# Predicting the Holdout Dataset

Jayson Yodico <br>
Asian Institute of Management

## Introduction

This notebook is dedicated to predicting the holdout dataset (supplied by the event organizers). To further understand how the author was able to come up with a data model, please refer to the "Model Development" notebook of this repository.

In [1]:
import pandas as pd
import pygeohash as gh
import matplotlib.pyplot as plt
import numpy as np
import scipy

In [2]:
def denoise(series, pctile):

    """
    Denoises a time series by projecting the series to the frequency domain and
    silencing frequencies less than the frequency threshold.

    PARAMETERS:

        series: DataFrame
            - series to denoised

        pctile: int
            - percentile threshold of denoising. In the frequency domain, all
              frequency components with intensities less than the threshold is
              set to zero. Higher percentile values means higher level of
              denoising.
          
    
    RETURNS:
    
        cleaned_series: ndarray
            - denoised series
    
    """

    sff = scipy.fft(series)    
    abs_sff = abs(sff)
    sff[abs_sff < np.percentile(abs_sff, q=pctile)] = 0
    cleaned_series = np.abs(scipy.ifft(sff))

    return cleaned_series

## Open Training and Holdout Datasets Here

Upon inspection, it was observed that the are no demand data for some location-time bucket pairs. It is necessary to fill up missing values to make all geohash time series complete.

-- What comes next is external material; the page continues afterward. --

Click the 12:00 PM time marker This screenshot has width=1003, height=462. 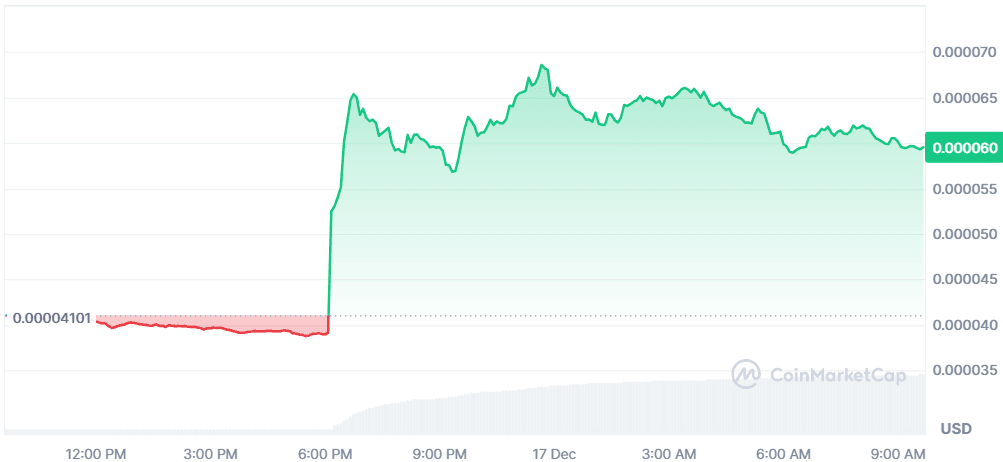97,454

Since it was assumed that all demand data were included in the the timeframe of this training dataset, geohash-time bucket pairs with no demand data are assumed to be zero. This simply means that there is zero demand in that location and time bucket.

The purpose of the preprocessing is to fill up gaps in the time series and to make sure that values are arranged chronologically for each location. In addition, decoding of the geohashes to coordinates (latitude, longitude) are included as additional fields in the processed dataset. The steps are outlined as follows:

Note: The training dataset, training.csv, must be placed in the folder Traffic Management of the repository. The dataset can be downloaded from https://s3-ap-southeast-1.amazonaws.com/grab-aiforsea-dataset/traffic-management.zip.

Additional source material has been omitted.